Passed back in 2007, the Food and Drug Administration Amendments Act (FDAAA) requires reporting no more than one year after trial completion, though some circumstances allow for extensions and delays. “The FDAAA was designed to ensure timely disclosure of trial results and was enacted amid public concern that sponsors and investigators were selectively publishing trials that favored the interests of the sponsors and that journals were selectively reporting positive findings,” the study explains.
The study authors also manually analyzed a 205-trial sample of over 13,000 applicable trials and estimated that 79–80% of industry trial either reported results or had an acceptable reason for delaying report versus 49–50% of NIH-funded trials and 42–45% of other trials.
Transparency around clinical trial data has been in the spotlight lately, with the announcement of initiatives to share data between companies and third-party researchers in order to facilitate collaboration and speed innovation.
Industry-led trials were actually more likely to be reported than trials funded by the National Institutes of Health (NIH), or other groups from academia or government. At one year, findings for 17% of industry-sponsored trials, 8.1% of NIH-funded trials, and 5.7% of other trials had been reported. This had increased to reporting from 41.5% of industry trials, 38.9% of NIH trials, and 27.7% of other trials at five years. Data from earlier phase trials were also less likely to be meet timely reporting requirements.
The study authors speculated that reporting rates for trials sponsored by NIH, government, and academia might be lower because of the burdensome amount of time required to summarize results.
No penalties have yet been enforced for the FDAAA trial reporting requirement.
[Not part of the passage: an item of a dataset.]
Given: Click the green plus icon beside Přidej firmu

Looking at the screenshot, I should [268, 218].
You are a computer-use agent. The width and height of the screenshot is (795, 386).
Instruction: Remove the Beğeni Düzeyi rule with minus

The study notes that a Notice of Proposed Rulemaking was published in November 2014 and is still under public comment. The proposed rulemaking suggests changes to the FDAAA requirement; most of the proposed changes seem to increase the reporting requirement by adding data elements, increasing the number of trials that must give results information, and more frequent updates.
Of the trials reviewed in the NEJM article, 77% studied drugs, 12% devices, 9% biologics, and 2% other.